Concluindo com “…impõe-se, por tudo quanto exposto, com a maior urgência, a elaboração de um Planejamento Estratégico Operacional, que trataria de forma racional e estruturada diversas questões operacionais que estão carentes de um direcionamento de curto prazo mais eficaz. A elaboração de tal Plano praticamente não envolveria custos adicionais, pois poderia ser conduzido pela Diretoria com suporte de uma equipe interna que não só lá existe, como foi qualificada para desenvolver um trabalho como este”.
Segunda a advogada Maria Eduarda Matos, o Grupo João Santos tem aproximadamente 15 mil processos e uma dívida estimada de 14 bilhões de reais, incluindo o acordo realizado com a Procuradoria-Geral da Fazenda Nacional (PGFN), no valor de 10 bilhões de reais, sendo o maior da história do órgão, para o pagamento de dívidas trabalhistas e tributárias.
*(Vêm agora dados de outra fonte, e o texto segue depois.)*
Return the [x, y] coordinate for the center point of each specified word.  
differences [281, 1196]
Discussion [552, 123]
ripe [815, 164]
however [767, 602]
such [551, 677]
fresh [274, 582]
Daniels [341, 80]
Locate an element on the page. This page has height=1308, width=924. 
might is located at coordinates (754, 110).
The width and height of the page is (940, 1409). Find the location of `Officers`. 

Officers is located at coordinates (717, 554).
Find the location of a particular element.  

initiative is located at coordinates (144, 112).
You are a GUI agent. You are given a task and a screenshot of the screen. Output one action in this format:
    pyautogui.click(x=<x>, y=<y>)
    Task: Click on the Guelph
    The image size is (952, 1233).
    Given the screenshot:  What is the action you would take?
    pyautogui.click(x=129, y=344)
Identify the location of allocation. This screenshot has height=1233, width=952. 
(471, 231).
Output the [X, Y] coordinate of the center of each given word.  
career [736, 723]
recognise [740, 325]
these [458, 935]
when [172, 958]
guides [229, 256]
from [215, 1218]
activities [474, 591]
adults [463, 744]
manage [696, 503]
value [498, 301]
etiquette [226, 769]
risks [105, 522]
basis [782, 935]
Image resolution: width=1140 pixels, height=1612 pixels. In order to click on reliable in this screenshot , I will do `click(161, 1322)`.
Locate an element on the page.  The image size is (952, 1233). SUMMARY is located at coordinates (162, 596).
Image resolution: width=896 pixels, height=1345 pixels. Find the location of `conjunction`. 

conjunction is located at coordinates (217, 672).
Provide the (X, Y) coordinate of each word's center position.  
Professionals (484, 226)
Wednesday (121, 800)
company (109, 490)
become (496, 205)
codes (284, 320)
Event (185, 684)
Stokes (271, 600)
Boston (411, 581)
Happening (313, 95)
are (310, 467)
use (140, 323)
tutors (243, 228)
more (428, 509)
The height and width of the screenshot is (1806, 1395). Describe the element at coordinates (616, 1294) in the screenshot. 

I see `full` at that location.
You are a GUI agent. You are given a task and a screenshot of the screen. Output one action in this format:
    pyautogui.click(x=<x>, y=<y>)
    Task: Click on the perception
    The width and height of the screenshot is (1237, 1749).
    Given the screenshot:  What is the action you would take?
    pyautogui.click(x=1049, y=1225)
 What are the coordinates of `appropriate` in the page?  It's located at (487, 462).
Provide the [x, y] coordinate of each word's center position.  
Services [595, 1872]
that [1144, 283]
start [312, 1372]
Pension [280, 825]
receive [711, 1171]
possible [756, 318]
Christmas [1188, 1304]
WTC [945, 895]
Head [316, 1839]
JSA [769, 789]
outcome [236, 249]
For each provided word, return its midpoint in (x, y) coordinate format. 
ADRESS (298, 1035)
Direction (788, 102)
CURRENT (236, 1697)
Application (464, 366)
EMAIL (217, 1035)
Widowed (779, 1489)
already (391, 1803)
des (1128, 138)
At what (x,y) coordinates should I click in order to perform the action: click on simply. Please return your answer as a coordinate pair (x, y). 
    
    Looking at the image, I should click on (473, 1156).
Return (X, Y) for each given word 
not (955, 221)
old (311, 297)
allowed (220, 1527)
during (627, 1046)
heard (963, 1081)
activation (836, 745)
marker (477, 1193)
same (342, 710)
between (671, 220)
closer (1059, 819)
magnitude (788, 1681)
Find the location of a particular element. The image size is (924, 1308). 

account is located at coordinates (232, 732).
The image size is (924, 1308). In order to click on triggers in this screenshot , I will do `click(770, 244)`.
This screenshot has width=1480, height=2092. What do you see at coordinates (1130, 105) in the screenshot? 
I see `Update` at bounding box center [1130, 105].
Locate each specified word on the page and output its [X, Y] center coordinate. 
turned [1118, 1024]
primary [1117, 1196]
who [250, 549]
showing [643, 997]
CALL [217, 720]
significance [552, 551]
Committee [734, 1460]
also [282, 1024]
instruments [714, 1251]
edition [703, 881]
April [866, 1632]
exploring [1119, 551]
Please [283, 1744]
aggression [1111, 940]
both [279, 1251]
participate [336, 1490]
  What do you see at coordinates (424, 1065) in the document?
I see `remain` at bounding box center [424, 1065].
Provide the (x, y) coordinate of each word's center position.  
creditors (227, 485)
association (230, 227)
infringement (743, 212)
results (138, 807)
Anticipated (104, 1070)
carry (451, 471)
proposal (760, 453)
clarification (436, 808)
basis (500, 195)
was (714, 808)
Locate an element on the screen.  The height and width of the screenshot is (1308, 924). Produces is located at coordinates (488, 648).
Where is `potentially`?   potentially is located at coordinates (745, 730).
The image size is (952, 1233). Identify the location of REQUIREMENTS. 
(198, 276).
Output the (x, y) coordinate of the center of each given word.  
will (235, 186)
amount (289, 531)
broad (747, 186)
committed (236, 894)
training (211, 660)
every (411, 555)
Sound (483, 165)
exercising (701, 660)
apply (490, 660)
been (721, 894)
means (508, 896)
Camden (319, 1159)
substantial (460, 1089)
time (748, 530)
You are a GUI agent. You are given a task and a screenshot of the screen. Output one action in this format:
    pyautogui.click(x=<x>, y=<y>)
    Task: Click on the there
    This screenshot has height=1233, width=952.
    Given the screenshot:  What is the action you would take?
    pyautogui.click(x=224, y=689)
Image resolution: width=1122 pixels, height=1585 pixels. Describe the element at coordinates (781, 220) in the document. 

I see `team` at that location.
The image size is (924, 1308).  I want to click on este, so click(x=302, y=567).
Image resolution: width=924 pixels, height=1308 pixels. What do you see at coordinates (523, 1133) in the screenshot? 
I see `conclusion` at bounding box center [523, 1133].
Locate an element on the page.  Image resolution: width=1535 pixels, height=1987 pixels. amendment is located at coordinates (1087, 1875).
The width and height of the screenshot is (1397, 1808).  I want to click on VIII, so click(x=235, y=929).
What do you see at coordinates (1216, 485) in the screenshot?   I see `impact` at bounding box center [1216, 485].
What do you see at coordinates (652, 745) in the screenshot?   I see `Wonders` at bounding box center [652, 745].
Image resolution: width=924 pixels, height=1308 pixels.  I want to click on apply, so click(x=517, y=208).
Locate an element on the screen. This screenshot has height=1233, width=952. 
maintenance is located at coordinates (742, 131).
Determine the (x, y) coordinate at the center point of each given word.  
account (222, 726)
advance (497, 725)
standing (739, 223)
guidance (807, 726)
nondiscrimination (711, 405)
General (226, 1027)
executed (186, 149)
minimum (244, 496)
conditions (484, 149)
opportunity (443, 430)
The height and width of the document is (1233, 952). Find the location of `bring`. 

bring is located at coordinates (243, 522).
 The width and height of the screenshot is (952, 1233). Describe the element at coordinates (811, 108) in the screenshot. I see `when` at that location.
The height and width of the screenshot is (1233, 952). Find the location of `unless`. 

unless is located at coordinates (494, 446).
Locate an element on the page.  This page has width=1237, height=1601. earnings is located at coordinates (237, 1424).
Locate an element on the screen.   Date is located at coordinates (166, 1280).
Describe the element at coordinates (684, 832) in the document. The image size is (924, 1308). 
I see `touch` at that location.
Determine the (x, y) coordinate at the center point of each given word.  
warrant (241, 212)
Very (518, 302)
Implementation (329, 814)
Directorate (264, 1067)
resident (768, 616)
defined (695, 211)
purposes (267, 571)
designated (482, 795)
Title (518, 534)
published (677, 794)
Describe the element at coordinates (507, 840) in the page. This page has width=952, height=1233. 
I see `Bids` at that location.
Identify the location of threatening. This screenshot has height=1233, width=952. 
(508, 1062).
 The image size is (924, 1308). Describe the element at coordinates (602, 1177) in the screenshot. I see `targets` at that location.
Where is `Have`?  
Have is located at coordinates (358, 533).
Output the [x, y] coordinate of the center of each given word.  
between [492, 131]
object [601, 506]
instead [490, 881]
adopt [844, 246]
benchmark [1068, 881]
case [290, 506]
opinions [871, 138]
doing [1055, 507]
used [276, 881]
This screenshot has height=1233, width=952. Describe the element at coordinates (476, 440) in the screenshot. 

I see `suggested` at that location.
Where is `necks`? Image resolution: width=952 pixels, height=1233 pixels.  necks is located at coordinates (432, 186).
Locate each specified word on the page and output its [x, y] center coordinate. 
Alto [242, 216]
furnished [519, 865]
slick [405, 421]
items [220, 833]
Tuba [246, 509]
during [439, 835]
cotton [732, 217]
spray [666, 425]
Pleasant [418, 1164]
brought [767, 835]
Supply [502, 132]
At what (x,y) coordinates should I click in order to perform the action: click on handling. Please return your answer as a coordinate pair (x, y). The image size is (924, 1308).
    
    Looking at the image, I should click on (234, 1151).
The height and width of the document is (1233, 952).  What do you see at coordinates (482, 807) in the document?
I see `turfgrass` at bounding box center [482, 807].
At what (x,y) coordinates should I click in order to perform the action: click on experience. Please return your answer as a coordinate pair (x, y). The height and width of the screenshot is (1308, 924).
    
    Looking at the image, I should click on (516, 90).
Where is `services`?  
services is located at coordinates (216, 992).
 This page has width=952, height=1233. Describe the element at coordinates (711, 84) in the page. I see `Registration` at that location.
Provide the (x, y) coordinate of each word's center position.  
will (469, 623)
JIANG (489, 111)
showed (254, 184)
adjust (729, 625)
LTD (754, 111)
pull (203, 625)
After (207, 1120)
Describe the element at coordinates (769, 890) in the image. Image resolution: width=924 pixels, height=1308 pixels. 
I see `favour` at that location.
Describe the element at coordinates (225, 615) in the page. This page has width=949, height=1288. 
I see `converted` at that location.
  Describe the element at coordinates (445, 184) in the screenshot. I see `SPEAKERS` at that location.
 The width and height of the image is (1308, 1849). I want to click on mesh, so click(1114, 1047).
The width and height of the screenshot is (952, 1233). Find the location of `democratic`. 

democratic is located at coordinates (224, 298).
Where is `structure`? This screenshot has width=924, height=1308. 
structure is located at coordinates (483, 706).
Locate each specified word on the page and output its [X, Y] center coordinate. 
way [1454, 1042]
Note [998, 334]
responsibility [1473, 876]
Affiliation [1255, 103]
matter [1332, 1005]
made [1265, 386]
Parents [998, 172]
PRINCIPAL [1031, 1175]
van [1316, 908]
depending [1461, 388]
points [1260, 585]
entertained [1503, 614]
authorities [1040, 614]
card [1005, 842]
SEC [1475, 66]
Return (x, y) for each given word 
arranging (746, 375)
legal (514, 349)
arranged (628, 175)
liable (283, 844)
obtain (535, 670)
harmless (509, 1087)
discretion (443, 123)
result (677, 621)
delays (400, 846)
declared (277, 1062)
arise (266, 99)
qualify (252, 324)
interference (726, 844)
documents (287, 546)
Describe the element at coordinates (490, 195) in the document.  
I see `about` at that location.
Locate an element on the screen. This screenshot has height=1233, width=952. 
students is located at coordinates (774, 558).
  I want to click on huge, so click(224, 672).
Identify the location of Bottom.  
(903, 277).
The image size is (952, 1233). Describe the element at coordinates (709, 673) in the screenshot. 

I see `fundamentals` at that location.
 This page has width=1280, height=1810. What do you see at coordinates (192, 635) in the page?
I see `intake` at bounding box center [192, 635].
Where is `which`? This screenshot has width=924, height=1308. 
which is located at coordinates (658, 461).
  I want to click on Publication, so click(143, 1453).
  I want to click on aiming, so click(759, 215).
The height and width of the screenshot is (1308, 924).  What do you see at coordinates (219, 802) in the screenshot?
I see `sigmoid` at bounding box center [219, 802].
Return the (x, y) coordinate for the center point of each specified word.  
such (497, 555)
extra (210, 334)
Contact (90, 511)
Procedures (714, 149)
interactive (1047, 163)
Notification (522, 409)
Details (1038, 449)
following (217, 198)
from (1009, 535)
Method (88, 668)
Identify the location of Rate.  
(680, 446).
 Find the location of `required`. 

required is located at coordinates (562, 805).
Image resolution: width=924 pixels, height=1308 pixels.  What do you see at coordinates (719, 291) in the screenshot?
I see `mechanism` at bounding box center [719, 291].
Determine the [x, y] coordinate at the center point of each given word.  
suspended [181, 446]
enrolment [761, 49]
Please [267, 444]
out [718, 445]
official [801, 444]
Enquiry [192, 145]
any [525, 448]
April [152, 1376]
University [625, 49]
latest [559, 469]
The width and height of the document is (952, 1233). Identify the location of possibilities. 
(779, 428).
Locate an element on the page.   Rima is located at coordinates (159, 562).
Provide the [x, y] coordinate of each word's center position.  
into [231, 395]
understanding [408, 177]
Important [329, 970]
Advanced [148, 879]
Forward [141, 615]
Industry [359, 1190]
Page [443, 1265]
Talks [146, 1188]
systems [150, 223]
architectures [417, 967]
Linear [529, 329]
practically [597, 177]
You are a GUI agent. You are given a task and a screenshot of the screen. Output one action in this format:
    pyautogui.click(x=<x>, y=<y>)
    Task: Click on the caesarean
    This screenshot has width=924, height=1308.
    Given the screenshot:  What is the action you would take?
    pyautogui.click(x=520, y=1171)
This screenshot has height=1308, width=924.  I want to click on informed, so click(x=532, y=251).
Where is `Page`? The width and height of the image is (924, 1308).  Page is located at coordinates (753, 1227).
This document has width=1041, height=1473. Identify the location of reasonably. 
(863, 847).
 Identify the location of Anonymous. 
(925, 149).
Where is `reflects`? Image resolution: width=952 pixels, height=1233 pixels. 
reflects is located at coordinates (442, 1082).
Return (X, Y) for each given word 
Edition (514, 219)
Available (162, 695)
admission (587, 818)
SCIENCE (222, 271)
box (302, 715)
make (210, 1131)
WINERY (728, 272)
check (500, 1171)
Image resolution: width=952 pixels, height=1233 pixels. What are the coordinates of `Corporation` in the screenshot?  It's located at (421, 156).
Até hoje, ninguém do grupo João Santos se posicionou a favor do aposentado declarando que ele não era herdeiro, mesmo havendo diversas provas favoráveis à sua inocência. Nossa equipe entrou em contato com a assessoria do grupo João Santos para saber o posicionamento do grupo sobre a acusação injusta do diretor financeiro, mas até o momento não obteve resposta.